TASK REQUIREMENTS:
Copy each of the following records word for word, changing nothing.

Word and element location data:
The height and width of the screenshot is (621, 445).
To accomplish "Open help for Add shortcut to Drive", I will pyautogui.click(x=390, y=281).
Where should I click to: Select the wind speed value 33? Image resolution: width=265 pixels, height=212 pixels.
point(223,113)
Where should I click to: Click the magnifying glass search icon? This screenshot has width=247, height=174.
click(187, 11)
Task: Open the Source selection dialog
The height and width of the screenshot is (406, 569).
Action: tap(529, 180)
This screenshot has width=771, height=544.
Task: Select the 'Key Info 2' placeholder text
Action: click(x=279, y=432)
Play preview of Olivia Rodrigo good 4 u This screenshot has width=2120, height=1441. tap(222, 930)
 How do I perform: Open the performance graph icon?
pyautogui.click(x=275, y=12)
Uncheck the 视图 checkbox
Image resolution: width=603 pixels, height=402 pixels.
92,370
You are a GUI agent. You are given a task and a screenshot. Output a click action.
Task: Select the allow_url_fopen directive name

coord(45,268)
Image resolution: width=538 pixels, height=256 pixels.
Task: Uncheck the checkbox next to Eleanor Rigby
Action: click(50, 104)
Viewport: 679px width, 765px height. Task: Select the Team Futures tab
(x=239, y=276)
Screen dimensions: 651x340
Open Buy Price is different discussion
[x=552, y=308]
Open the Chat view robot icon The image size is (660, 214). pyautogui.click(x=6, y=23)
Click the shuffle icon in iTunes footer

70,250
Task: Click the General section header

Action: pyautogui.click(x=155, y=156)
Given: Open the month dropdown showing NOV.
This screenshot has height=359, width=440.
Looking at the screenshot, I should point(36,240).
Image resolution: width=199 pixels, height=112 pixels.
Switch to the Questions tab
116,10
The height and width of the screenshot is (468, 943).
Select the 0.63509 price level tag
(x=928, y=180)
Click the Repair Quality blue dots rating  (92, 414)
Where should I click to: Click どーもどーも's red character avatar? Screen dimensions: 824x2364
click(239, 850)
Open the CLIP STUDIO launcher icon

WRITTEN ANSWER:
The height and width of the screenshot is (621, 445).
To accomplish "Open help for Add shortcut to Drive", I will pyautogui.click(x=390, y=281).
Where should I click to: Select the wind speed value 33? Image resolution: width=265 pixels, height=212 pixels.
point(223,113)
Where should I click to: Click the magnifying glass search icon? This screenshot has width=247, height=174.
click(187, 11)
Task: Open the Source selection dialog
The height and width of the screenshot is (406, 569).
Action: tap(529, 180)
This screenshot has width=771, height=544.
Task: Select the 'Key Info 2' placeholder text
Action: click(x=279, y=432)
Play preview of Olivia Rodrigo good 4 u This screenshot has width=2120, height=1441. tap(222, 930)
 How do I perform: Open the performance graph icon?
pyautogui.click(x=275, y=12)
Uncheck the 视图 checkbox
Image resolution: width=603 pixels, height=402 pixels.
92,370
You are a GUI agent. You are given a task and a screenshot. Output a click action.
Task: Select the allow_url_fopen directive name

coord(45,268)
Image resolution: width=538 pixels, height=256 pixels.
Task: Uncheck the checkbox next to Eleanor Rigby
Action: click(50, 104)
Viewport: 679px width, 765px height. Task: Select the Team Futures tab
(x=239, y=276)
Screen dimensions: 651x340
Open Buy Price is different discussion
[x=552, y=308]
Open the Chat view robot icon The image size is (660, 214). pyautogui.click(x=6, y=23)
Click the shuffle icon in iTunes footer

70,250
Task: Click the General section header

Action: pyautogui.click(x=155, y=156)
Given: Open the month dropdown showing NOV.
This screenshot has height=359, width=440.
Looking at the screenshot, I should point(36,240).
Image resolution: width=199 pixels, height=112 pixels.
Switch to the Questions tab
116,10
The height and width of the screenshot is (468, 943).
Select the 0.63509 price level tag
(x=928, y=180)
Click the Repair Quality blue dots rating  (92, 414)
Where should I click to: Click どーもどーも's red character avatar? Screen dimensions: 824x2364
click(239, 850)
Open the CLIP STUDIO launcher icon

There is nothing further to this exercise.